## Assignment
From the records below, set down exactly the lines starting with the line that contains "an avatar dialog" and going on through the line that contains "Enable the Link Plot feature". Nothing else is wanted.

## Dataset entries
*** Begin section ***
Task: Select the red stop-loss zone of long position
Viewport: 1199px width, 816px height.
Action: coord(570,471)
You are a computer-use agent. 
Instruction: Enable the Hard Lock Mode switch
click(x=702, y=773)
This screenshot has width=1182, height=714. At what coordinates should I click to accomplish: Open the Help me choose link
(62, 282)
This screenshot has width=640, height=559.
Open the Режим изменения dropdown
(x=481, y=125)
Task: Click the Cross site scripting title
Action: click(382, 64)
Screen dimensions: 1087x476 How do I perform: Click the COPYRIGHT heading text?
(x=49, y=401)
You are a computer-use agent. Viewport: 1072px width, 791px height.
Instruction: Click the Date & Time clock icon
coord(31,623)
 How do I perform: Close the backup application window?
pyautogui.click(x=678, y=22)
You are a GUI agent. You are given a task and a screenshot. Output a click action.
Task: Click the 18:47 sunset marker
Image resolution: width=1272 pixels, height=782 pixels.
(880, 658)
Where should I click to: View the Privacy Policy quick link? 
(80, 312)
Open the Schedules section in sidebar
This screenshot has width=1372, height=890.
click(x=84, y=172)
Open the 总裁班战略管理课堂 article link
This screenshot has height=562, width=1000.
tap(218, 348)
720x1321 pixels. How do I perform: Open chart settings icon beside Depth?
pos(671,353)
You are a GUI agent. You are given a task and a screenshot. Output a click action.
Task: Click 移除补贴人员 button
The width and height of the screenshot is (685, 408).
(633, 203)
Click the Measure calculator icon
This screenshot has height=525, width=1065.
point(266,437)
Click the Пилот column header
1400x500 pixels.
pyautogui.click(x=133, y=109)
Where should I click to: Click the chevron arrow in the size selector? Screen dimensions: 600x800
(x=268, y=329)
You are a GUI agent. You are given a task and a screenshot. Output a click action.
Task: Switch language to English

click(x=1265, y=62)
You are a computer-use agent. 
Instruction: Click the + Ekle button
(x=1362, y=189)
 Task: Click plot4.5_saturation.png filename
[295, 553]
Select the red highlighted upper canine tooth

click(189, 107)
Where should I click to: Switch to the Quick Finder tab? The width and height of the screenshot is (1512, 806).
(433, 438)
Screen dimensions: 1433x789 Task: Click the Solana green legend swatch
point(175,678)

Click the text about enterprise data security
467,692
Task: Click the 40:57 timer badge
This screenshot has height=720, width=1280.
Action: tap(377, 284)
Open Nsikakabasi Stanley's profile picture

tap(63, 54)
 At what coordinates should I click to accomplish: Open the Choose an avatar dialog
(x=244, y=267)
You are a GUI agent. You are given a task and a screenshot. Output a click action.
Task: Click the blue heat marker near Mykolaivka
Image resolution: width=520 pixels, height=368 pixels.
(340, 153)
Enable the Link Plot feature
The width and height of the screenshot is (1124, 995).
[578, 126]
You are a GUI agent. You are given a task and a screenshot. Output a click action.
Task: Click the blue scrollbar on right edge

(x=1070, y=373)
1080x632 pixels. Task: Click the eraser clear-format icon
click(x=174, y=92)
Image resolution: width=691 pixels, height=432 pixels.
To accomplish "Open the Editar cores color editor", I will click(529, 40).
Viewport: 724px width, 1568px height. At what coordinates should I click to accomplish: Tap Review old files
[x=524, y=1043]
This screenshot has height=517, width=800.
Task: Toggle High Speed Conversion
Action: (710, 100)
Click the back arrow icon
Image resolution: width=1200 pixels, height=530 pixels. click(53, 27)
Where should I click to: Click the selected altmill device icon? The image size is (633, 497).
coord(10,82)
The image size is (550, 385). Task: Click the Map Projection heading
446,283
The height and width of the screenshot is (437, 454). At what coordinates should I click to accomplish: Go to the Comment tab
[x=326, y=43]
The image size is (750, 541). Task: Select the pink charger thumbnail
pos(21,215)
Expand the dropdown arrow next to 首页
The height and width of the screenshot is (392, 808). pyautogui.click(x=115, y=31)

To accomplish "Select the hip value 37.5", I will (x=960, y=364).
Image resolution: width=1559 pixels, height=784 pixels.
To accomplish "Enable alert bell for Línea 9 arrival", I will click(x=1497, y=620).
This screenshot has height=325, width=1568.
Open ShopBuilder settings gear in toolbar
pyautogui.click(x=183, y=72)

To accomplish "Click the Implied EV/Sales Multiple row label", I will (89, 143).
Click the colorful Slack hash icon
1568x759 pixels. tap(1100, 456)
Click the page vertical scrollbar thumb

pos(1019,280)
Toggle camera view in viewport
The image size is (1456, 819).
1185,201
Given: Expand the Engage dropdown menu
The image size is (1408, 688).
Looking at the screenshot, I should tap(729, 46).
*** End section ***
## Problem solution
 At what coordinates should I click to accomplish: Open the Choose an avatar dialog
(x=244, y=267)
You are a GUI agent. You are given a task and a screenshot. Output a click action.
Task: Click the blue heat marker near Mykolaivka
Image resolution: width=520 pixels, height=368 pixels.
(340, 153)
Enable the Link Plot feature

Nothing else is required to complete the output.